La voie, un sens unique, accapara l’attention de Pertem qui s’arrêta en s’agrippant à la balustrade :
— Allez donc Monsieur Pertem, nous n’avons pas toute la journée. Ce bon vieux pont n’a jamais cédé et ne cédera pas aujourd’hui, l’encouragea le gradé avec – était-ce une illusion ? – une pointe de compassion dans la voix.
— Espérons, mais je doute que je ne cède pas moi-même.
Sans le vouloir, Pertem s’était mis à haleter. Un pas en avant, dix en arrière. Bientôt, même sa naissance serait oubliée. Ce n’était pas tant la vue de ce qui se trouvait sous le pont, les doigts du Flux qui lui signifiaient de sauter, qui le terrorisait mais la prise de conscience de ce qui l’attendait de l’autre côté de la porte siglée de la pioche pourpre. Cette pioche qui ne cessait de grossir alors que ses pas l’en rapprochait et qui était la promesse d’une nouvelle vie. Une vie loin de tout, dévoré par les mines qui ne le recracheraient que déconfit et la peau tombant par plaque.

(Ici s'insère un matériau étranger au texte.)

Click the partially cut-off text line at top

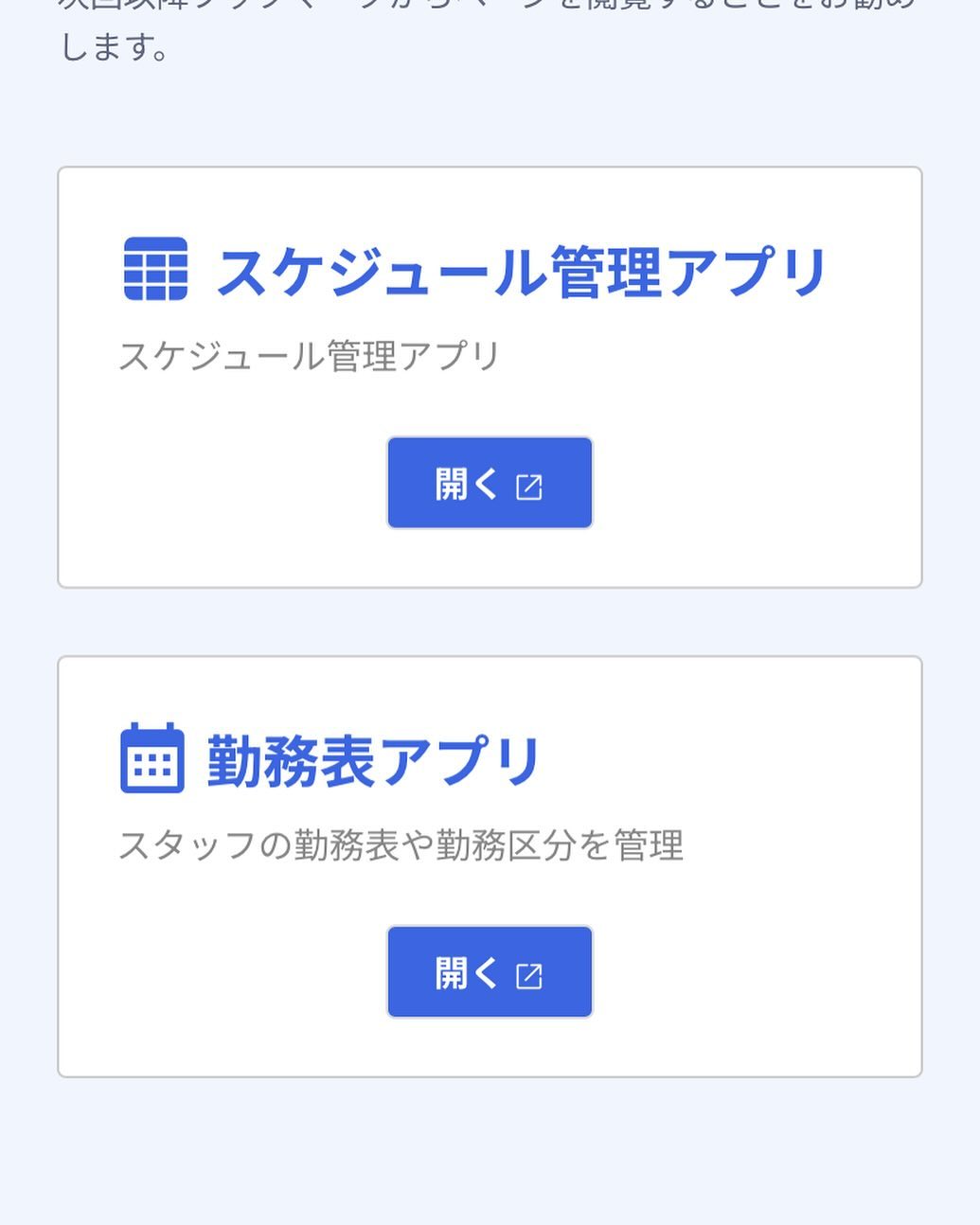tap(490, 5)
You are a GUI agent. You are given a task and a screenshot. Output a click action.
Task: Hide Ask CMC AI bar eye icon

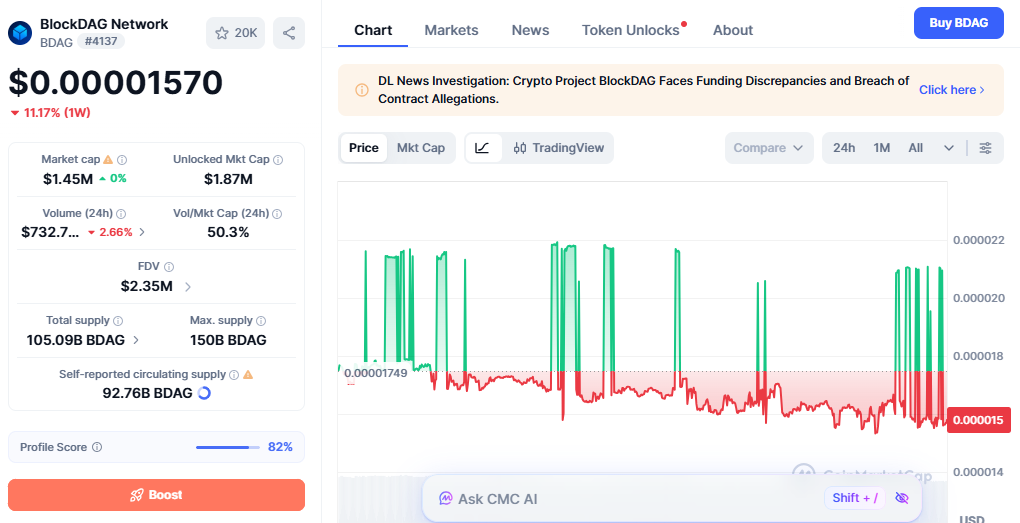point(902,498)
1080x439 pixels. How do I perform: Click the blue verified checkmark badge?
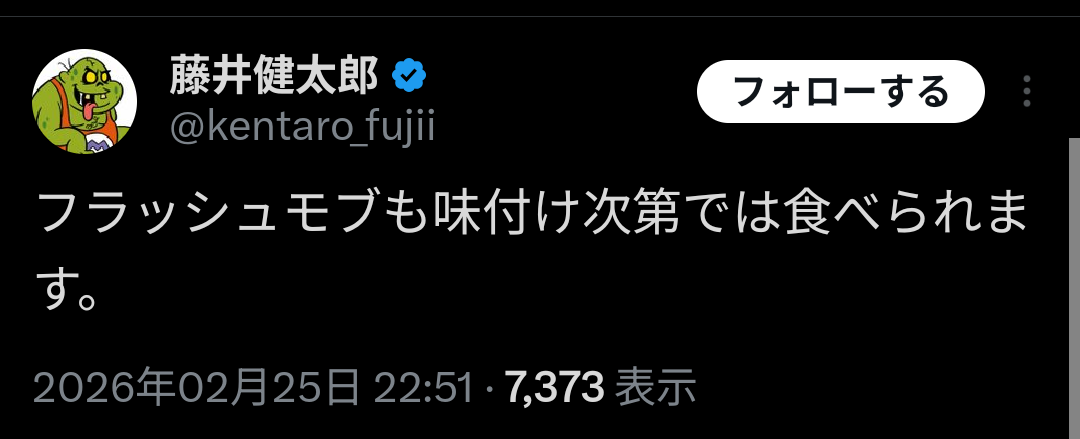409,76
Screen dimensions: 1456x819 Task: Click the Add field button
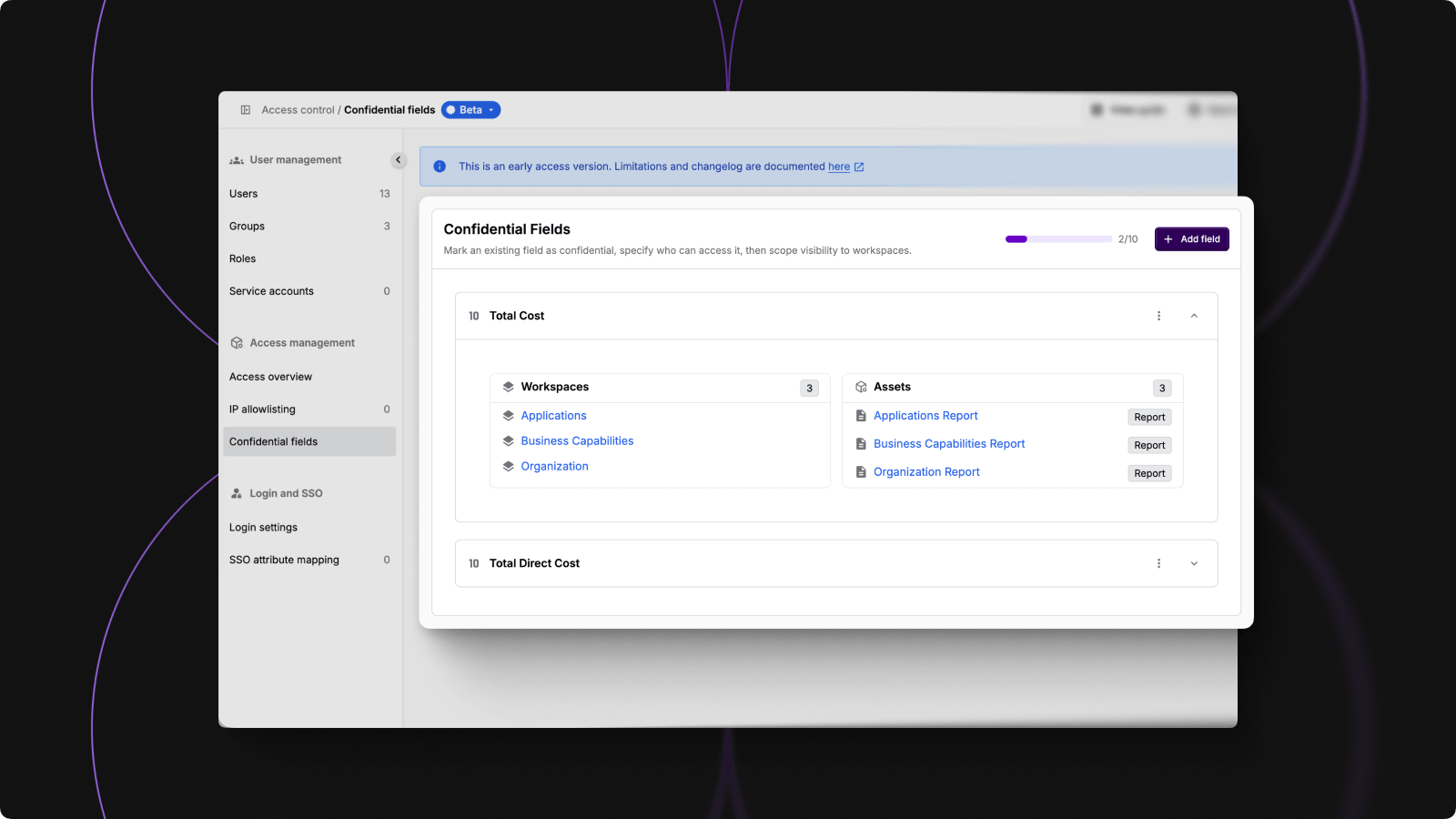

L’emprisonnement n’était rien, l’oubli était tout. Pertem ne serait plus Citoyen, plus de ce monde ni de l’autre et l’air suroxygéné qui s’engouffra dans sa gorge le terrifia. Il se ferait avaler tout cru par les portes du pénitencier qui se refermeraient derrière lui. La déchéance le tuerait avant les radiations, tout cela c'était rien, tout cela c'était tout.